Guido Echeverri


En la sucesión atropellada de hechos que son noticia en este país de desafueros, dos, que tienen que ver básicamente con la conducta y el funcionamiento del Estado, han llamado especialmente la atención en los últimos días: el bombardeo al campamento de una de las disidencias de las Farc en el Guaviare, y la retirada del Gobierno de la audiencia de la Corte Interamericana de Derechos Humanos, donde se adelantaba el proceso de sanción al Estado por el caso de la comunicadora Jineth Bedoya, torturada y vejada sexualmente cuando adelantaba una investigación periodística en la cárcel Modelo de Bogotá hace 20 años.
Al mismo tiempo asomaba la cabeza la propuesta de Reforma Tributaria que el Gobierno viene preparando hace algún tiempo y que presentará a consideración del Congreso, según ha anunciado, este primer semestre del año.
La iniciativa busca recaudar los recursos que requiere el Gobierno para salir de la crisis del covid-19 y financiar las carencias fiscales originadas en el mayor gasto público derivado de la pandemia.
Los denominados tanques de pensamiento económico y la propia Comisión de Expertos en “Beneficios Tributarios” (así se llama), convocada por el Gobierno, elaboraron densos análisis que, convertidos en propuestas, han presentado al Gobierno Nacional.
Hasta el ministro de Hacienda trató de bajarse del olimpo retórico que manejan ciertos economistas e intentó al responder una entrevista de prensa explicar y justificar la conveniencia de una reforma tributaria que, por lo que se sabe, va castigar, otra vez, la clase media, los asalariados y las pensiones.

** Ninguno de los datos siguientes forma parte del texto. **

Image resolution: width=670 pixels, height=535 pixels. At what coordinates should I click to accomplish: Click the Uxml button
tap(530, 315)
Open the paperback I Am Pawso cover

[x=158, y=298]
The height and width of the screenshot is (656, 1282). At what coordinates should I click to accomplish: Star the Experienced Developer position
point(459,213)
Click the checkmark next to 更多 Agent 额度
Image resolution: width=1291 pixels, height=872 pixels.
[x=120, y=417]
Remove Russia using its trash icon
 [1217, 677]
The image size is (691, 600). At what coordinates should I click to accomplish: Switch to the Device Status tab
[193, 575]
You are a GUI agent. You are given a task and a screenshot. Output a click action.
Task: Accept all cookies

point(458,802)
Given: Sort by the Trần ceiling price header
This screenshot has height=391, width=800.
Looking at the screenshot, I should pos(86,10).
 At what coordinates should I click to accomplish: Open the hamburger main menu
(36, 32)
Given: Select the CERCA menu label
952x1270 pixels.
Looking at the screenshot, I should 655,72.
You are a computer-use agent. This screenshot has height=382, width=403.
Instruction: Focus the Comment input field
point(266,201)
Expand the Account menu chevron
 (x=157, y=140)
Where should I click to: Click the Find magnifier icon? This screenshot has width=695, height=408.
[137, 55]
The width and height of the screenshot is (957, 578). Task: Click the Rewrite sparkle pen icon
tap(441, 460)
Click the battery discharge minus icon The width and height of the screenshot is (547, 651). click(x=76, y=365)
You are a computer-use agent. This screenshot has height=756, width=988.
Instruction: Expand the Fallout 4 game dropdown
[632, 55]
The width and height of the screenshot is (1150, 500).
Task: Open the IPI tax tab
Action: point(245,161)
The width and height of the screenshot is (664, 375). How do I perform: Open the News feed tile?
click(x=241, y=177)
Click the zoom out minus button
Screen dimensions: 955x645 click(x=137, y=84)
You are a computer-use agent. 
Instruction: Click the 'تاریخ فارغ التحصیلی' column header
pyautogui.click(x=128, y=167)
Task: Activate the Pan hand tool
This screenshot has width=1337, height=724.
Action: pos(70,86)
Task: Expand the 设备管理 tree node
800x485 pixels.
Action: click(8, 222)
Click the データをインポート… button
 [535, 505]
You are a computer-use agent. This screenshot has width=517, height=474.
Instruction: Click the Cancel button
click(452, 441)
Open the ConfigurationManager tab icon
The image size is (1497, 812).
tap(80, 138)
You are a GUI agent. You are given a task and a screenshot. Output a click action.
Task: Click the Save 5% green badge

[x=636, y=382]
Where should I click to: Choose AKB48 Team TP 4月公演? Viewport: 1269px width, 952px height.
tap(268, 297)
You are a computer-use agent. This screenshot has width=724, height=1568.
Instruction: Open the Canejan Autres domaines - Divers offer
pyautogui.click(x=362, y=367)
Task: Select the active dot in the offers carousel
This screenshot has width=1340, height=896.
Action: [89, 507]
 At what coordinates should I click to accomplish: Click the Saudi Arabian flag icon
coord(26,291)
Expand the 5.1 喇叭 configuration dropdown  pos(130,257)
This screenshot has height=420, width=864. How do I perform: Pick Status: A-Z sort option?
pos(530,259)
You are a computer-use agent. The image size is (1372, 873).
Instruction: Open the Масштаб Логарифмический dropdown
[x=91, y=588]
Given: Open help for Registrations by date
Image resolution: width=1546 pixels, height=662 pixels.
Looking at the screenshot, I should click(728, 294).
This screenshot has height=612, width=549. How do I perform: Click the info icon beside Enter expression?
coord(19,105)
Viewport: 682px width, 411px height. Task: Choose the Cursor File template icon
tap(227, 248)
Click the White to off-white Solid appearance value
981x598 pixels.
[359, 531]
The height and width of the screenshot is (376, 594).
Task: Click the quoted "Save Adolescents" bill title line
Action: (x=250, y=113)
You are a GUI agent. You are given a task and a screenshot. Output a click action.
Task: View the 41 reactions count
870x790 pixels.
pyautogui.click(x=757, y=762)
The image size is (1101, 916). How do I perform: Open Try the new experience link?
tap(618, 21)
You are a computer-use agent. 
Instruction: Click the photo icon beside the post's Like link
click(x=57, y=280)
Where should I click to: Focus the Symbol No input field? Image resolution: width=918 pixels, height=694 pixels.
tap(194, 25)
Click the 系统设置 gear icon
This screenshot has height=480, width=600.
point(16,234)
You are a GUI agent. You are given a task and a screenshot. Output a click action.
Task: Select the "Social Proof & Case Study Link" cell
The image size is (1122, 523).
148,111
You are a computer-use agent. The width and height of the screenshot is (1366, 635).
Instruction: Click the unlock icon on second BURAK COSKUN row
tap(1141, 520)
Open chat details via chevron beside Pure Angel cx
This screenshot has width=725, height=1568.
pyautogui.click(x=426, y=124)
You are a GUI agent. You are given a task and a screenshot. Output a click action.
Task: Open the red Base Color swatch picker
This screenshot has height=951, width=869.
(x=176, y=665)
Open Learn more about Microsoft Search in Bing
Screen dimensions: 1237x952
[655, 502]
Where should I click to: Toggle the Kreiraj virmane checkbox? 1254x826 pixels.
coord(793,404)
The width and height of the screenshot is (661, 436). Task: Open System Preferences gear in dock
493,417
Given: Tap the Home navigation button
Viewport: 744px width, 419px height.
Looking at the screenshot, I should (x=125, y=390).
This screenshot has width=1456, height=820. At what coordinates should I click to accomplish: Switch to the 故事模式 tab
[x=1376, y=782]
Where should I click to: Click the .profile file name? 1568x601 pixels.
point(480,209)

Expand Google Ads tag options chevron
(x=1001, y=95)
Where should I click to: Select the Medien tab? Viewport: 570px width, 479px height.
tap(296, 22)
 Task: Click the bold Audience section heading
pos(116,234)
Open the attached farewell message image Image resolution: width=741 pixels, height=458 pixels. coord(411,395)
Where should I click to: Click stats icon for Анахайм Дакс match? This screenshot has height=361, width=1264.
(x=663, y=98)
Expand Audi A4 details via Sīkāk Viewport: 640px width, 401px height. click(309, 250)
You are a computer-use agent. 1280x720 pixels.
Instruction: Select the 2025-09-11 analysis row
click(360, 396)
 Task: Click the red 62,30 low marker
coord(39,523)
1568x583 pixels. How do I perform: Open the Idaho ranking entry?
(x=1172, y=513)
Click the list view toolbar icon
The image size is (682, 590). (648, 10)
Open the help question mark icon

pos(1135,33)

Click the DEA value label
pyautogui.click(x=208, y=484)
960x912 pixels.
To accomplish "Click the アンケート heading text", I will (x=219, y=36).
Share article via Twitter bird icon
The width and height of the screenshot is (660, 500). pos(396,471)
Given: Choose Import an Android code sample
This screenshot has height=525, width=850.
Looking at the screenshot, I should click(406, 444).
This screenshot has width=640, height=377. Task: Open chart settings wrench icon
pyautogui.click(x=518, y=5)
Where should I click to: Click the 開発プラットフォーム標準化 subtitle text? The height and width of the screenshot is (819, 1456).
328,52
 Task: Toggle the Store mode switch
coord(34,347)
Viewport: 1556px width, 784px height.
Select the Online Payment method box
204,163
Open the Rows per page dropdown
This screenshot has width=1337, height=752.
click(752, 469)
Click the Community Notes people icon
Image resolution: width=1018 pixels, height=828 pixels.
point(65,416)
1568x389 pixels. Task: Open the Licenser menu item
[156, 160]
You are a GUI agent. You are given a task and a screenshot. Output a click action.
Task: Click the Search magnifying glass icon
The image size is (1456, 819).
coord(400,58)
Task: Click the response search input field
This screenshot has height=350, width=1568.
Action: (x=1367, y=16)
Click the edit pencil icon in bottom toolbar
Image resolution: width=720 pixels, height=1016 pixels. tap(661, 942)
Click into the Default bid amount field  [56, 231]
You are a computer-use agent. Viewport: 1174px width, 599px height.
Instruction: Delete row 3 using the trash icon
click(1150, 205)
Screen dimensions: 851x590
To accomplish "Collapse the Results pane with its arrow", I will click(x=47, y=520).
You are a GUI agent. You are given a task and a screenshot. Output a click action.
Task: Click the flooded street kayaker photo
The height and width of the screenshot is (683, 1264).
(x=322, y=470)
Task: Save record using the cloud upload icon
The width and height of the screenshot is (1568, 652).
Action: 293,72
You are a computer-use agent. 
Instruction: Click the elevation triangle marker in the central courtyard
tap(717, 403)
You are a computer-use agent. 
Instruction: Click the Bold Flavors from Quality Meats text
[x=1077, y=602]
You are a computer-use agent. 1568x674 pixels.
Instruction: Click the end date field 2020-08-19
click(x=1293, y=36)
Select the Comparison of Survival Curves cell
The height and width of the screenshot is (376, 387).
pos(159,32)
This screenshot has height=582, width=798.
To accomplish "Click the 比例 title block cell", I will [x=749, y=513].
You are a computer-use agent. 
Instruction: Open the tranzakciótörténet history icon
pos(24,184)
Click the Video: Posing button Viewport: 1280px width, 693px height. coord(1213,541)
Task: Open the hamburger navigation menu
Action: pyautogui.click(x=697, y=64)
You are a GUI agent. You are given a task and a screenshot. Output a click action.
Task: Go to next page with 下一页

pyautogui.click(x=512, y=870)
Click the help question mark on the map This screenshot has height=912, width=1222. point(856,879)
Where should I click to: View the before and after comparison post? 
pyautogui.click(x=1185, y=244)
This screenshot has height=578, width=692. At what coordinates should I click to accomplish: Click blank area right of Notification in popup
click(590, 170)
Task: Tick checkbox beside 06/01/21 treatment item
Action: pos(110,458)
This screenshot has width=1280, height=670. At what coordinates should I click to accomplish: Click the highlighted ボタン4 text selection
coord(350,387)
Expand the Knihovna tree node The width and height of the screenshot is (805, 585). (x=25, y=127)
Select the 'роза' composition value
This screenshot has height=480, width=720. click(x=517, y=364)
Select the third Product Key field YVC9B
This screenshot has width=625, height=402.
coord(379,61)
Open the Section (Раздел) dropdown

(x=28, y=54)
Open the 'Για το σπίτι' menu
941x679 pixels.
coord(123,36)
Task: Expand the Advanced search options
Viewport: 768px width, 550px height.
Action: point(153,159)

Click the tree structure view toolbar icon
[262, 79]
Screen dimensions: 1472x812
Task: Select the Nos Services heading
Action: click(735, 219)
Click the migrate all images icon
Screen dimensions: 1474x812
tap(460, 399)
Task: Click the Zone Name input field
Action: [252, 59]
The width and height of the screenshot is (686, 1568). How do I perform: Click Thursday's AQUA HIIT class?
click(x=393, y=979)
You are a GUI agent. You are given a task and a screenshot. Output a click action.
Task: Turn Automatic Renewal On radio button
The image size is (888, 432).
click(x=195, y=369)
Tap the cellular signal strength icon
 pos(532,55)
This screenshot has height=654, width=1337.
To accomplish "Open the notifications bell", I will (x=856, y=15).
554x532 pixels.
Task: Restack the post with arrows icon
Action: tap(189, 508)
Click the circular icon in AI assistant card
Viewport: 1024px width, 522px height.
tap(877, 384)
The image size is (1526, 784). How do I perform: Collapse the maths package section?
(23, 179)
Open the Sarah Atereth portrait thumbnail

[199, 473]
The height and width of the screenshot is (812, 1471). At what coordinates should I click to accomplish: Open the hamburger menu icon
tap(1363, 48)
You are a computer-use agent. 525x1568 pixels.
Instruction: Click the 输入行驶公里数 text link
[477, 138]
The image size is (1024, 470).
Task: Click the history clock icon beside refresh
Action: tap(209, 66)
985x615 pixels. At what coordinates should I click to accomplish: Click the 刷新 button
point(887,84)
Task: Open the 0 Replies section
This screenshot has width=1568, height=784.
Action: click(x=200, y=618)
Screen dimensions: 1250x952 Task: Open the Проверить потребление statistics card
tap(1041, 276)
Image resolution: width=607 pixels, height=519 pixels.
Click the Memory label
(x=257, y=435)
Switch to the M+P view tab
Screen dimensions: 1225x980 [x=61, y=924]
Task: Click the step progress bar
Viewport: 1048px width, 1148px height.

Nada dijo de las exenciones a los grandes capitales y al sector financiero. Como si la política del goteo, consistente en disminuir tributos a los ricos para que luego se generen más empleo y riqueza colectiva hubiera funcionado en aquellos países donde se ha aplicado. Bien lo ha dicho Salomón Kalmanovitz en una reciente columna de opinión: “.. se trata de otra falacia (…) si bien una menor tributación aumenta los fondos de que disponen las empresas, estos se pueden distribuir en mayores dividendos, fuga de capital, y aumento del consumo suntuario de sus propietarios…”
Es claro que la última reforma tributaria que tuvo esa inspiración, no obtuvo los resultados esperados y la pandemia nos cogió con los pantalones abajo.
Se calcula que la corrupción le cuesta a Colombia entre 40 y 50 billones de pesos al año. Asobancaria asegura que este dinero podría financiar la construcción de las vías de cuarta generación, 4G, duplicar el presupuesto para el metro de Bogotá y superar en casi 7 veces los recursos generados por la última reforma tributaria.
La evasión fiscal equivale a más o menos a un 30% del total de lo que se recauda, es decir, unos 40 billones de pesos, que corren por cuenta de las personas que esconden sus ingresos, que no declaran sus propiedades, o que promueven el contrabando.
El Estado indolente, apático, flojo, perezoso e insensible, que mata niños porque son “máquinas de guerra” y que se retira groseramente de un tribunal internacional que intenta hacer justicia a una mujer periodista violentada, pide ahora por medio de este gobierno mediocre, más dinero, en el espacio de siempre, la coyuntura, y apelando al mismo modelo conceptual, aquel que hace crecer, después de impuestos, el coeficiente de Gini, que mide la desigualdad social.
La agenda legislativa que han anunciado el gobierno y los partidos políticos, fuera de la propuesta de renta básica y la mencionada reforma tributaria, no contiene nada realmente importante; los componentes necesarios para lograr serias reformas estructurales que nos garanticen tener un Estado eficiente y menos corrupto, no aparecen por ningún lado.